In multi-core processors with four or more cores, these core architectures have been re-configured to create the new e500mc platform, where mc denotes multi-core. Two important characteristics differentiate the e500mc from the e500 core: process technology and cache topology (see Figure 1).

Freescale has collaborated with IBM to create its e500mc devices using an advanced 45nm process geometry, enabling improvements in performance, power consumption and integration. In addition, a modified cache topology delivers further performance gains. The e500mc has a multi-level cache-coherent hierarchy, which allows each of the cores to have its own L1 and L2 cache, while also providing a large, shared L3 cache. Also, attaching the L2 cache to the cores in a back-side cache implementation dramatically improves performance in certain processing modes.

At this point, it is worth clarifying the definitions of the two types of cache memory: A front-side cache is placed between the main external memory bus and the core. This means that it is easily filled and copied back to main memory, but only runs at the speed of the main memory. It also means that peripherals attached to the bus can access this memory directly. Alternatively, back-side cache is placed on a separate bus and the core has direct access to it.

This results in better code efficiency and enhanced speed since the back-side cache can run at the same speed as the core, rather than being limited to the main memory’s clock speed.

Operating with a back-side cache topology, Freescale’s multi-core devices allow the cache to match the speed of the CPU. This typically results in latency improvements of more than 50% compared to shared-bus or shared-cache architectures.

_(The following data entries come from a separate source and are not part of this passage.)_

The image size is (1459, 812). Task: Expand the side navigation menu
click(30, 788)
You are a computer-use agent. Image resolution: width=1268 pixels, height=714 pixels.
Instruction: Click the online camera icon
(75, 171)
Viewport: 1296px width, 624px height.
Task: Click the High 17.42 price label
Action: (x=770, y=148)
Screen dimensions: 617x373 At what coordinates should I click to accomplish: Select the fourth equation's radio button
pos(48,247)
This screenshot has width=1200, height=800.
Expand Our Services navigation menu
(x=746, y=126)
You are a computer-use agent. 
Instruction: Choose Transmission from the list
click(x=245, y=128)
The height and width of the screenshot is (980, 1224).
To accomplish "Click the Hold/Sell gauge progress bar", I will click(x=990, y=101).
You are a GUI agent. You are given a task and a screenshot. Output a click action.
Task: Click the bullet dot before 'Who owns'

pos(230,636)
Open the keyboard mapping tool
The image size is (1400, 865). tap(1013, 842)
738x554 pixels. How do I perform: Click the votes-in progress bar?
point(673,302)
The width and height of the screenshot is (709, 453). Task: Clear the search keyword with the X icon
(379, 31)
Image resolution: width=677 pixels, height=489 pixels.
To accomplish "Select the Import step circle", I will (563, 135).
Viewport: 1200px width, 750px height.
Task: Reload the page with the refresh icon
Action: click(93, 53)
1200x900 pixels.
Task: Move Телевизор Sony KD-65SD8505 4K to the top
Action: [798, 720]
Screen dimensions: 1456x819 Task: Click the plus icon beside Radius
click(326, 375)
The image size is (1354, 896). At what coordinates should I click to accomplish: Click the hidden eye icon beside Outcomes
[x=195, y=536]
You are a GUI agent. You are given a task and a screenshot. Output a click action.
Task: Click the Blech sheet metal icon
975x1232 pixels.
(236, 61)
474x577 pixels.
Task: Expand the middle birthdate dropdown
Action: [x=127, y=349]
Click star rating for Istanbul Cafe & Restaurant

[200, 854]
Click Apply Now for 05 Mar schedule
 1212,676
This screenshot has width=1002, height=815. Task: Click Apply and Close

This cache topology offers further advantages: The caches are programmable, which allows partitioning of instructions and data to be optimised for each application. The back-side cache implementation also reduces traffic loading, which in turn reduces latency and improves the performance.

Of course, multi-core architectures that adopt a front-side cache do so for sound reasons. One of these reasons is the availability of shared data structures, such as data stashing. This is where data from an onboard peripheral, such as an Ethernet port, is stored directly to the cache memory area before the core has actually requested it.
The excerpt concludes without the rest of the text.